We absolutely need care and contact from humans in infancy and childhood, though even then we are more well-adjusted as adults if as children we also have deep relationships with the more-than-human world. At the other end of life, we need intellectual challenge and a reason to keep enduring the increasing discomfort of aging bodies, but this does not need to come from human relationships. (And let’s be honest here, old age is the lethal condition… regardless of contact… that ‘eternal youth and ridiculously extended lifeline’ thing is another boomer fantasy…) A dog is just as much comfort in old age as a spouse, maybe better for some personality types (like mine…). A garden is a whole world of contact and challenge. Engaging with things you never had time for when you were younger, learning new skills, creating art or music or that book you think you have in you — all these are also life and health preservers. But notice that many of these things require solitude. Or at least very long breaks from the distraction of human contact with all its words and messaging and endless, unceasing obligations.

Humans are undoubtedly a social species. We are dependent upon each other our entire lives. But we are also dependent on a great many other beings — from soil and gut microbes to air and water, mountains and weather, dogs and the spirits of trees. We are interdependent and can never get out of that web; and we do best, physically and emotionally, when we nourish all those relationships, not merely the human entanglements. We don’t need direct and continual contact with other humans; we need direct and continual contact with life. And when we are old and have accomplished much of what we wanted from human culture, we tend to drift away from the demands that no longer mean as much to us. For many of us, this means in practice that we are alone. By design. And there is nothing at all wrong or dangerous about that desire for seclusion from other humans so that we can be more fully alive to the rest of the world. It is a normal and healthy part of being human, especially of being an aging human.

I would even go so far as to say that we can’t be fully human if we are constantly socially engaged with other humans.
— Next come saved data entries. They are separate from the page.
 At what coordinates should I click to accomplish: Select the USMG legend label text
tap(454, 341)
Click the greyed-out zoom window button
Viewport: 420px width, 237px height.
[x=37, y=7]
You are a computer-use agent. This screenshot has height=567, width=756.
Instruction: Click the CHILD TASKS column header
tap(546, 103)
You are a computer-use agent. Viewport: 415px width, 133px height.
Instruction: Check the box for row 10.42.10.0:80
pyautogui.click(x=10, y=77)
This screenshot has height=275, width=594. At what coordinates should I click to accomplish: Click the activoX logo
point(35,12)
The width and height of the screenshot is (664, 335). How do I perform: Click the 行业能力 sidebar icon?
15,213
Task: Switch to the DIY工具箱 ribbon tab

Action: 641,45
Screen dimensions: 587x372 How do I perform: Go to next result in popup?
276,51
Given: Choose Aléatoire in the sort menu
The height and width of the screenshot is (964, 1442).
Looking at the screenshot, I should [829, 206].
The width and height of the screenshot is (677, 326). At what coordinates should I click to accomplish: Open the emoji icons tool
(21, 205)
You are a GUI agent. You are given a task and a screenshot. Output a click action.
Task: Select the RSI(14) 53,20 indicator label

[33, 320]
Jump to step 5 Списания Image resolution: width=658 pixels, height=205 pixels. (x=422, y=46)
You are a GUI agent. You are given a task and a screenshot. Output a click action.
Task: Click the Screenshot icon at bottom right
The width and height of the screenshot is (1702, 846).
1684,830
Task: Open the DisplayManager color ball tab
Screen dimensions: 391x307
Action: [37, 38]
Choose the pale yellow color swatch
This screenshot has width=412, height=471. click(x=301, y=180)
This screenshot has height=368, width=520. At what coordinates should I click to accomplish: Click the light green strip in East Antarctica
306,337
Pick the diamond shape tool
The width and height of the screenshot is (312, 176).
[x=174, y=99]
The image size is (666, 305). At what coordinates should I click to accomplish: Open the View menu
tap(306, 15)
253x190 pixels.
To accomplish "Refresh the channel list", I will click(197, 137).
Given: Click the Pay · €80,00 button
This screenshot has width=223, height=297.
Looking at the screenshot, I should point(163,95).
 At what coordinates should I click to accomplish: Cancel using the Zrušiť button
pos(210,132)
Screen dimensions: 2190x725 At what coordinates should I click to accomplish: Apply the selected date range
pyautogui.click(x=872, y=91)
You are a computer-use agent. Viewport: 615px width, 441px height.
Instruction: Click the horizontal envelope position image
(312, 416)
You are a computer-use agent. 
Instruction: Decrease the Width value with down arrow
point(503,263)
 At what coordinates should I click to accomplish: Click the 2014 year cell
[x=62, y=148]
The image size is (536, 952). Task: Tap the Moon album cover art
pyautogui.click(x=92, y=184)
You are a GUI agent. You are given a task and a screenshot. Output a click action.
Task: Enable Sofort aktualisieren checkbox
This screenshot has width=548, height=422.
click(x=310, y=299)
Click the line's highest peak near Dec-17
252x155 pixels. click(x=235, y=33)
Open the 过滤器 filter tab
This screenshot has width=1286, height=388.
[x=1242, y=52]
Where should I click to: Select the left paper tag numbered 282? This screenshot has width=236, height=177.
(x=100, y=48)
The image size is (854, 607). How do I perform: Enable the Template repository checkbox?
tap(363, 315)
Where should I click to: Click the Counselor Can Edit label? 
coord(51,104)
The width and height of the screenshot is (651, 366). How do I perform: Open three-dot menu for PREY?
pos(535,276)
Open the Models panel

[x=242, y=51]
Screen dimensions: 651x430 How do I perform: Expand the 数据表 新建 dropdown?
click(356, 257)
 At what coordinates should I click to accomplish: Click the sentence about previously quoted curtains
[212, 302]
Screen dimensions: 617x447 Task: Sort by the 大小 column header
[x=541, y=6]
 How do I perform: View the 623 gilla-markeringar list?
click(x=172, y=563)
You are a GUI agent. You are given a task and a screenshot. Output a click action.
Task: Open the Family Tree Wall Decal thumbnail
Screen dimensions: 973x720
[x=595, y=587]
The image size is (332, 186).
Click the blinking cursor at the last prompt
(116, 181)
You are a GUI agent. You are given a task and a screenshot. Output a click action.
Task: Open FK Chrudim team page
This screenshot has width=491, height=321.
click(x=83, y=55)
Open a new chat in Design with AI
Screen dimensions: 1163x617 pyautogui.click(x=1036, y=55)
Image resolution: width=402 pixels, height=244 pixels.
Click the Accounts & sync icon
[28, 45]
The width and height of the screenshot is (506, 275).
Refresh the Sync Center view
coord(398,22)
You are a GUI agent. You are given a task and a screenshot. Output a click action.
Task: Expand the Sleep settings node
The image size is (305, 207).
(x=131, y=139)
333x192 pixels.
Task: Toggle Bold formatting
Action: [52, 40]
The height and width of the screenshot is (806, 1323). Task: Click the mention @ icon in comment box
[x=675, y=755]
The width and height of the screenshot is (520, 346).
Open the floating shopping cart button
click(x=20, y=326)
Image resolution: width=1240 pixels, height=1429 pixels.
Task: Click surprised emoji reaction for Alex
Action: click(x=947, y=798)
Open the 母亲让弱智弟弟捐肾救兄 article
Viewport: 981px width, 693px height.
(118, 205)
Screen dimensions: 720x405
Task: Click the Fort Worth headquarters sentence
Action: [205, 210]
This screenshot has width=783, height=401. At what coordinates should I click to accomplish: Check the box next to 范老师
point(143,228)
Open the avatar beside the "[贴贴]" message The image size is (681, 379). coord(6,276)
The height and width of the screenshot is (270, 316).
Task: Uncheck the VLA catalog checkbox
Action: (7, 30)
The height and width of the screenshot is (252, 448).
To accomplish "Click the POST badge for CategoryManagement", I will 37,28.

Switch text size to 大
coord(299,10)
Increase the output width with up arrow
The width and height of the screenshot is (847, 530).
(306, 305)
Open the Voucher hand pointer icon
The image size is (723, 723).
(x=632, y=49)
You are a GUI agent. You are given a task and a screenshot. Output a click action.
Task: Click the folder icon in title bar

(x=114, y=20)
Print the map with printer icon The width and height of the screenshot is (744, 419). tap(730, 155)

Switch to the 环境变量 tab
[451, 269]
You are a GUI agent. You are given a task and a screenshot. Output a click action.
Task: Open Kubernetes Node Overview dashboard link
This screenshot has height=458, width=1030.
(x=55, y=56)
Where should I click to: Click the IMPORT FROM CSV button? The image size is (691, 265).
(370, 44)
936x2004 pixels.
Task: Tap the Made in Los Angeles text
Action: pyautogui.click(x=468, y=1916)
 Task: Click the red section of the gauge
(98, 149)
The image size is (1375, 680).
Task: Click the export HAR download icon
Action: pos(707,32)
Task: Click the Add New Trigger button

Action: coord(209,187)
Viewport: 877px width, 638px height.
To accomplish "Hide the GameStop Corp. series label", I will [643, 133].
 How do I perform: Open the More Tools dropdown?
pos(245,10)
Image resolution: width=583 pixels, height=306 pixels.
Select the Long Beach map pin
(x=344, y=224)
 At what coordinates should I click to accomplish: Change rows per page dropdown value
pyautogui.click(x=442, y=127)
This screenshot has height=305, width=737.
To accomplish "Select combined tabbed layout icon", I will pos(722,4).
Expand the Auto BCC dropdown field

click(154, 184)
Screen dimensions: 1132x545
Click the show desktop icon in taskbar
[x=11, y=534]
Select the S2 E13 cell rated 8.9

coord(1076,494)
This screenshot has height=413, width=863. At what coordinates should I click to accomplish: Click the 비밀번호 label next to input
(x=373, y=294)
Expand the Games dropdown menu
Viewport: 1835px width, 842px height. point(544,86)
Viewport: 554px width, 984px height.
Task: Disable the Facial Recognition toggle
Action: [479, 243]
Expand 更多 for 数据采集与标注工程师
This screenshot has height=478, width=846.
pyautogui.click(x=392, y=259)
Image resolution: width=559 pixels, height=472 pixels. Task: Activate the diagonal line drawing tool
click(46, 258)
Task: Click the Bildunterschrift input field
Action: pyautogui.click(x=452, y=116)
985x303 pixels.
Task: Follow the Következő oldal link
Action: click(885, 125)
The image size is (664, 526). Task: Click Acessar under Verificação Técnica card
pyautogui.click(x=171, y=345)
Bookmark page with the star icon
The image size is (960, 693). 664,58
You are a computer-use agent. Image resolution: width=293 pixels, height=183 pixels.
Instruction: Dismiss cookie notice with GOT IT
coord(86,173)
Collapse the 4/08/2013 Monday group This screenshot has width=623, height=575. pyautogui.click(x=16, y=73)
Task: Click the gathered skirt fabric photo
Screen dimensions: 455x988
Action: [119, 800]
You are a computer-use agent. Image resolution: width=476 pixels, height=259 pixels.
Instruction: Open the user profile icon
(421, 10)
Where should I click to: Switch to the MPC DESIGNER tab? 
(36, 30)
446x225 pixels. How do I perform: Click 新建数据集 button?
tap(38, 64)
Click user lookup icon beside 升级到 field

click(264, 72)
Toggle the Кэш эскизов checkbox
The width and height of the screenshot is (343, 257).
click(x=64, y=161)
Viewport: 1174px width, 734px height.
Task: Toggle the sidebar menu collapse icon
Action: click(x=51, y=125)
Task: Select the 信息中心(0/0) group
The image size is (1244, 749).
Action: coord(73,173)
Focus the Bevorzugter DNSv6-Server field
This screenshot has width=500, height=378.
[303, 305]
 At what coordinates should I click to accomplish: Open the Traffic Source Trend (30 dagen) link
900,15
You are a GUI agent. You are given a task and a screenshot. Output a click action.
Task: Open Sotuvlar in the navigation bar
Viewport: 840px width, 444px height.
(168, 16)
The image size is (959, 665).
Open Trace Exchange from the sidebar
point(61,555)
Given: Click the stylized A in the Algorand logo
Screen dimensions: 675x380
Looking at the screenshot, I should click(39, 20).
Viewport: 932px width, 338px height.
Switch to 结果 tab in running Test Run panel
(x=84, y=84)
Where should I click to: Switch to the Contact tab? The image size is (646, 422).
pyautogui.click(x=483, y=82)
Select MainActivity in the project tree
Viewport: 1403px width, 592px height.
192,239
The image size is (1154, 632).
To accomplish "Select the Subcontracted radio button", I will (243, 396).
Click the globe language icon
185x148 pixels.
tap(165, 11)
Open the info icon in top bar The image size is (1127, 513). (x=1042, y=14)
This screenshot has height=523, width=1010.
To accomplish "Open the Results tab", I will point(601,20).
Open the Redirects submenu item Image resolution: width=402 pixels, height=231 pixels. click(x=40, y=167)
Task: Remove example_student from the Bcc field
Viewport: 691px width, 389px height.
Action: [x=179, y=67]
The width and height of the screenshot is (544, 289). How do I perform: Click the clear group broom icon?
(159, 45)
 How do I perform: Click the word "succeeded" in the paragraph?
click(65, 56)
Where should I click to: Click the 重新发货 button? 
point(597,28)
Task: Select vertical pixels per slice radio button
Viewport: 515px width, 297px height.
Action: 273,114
What art or music or literature or science or philosophy or craft or much of anything would ever happen if we could not be alone for long stretches of time? Solitude is a time to immerse yourself in this world without the intrusive thoughts of others. Solitude is necessary to understanding and to the ingenuity based in that understanding. I might be in the minority here, but I do not think creativity happens in committee…

And so… if you want to be alone, there are very good reasons to heed that desire. If you want human companionship, then seek it through shared experience and interests. If you want entertainment, you probably would be just as satisfied with a book romance as with a human one — there’s no mess or break-down in the book covers. So, there truly isn’t any need for romance ever — but dating really becomes a waste of time and resources when you have aged out of reproduction.

You don’t need to engage with this human idea of perpetual romance or enduring sexuality. In truth, it is better for both you and the world if you don’t. But just as importantly, you do not need to justify — even to yourself — a wish to be left alone. Solitude is not anti-social. Solitude is the foundation upon which all human relationship is built. And I’m pretty certain that it is the only true path to engagement with the more-than-human world.

After all, how else can an old body truly savor Spring?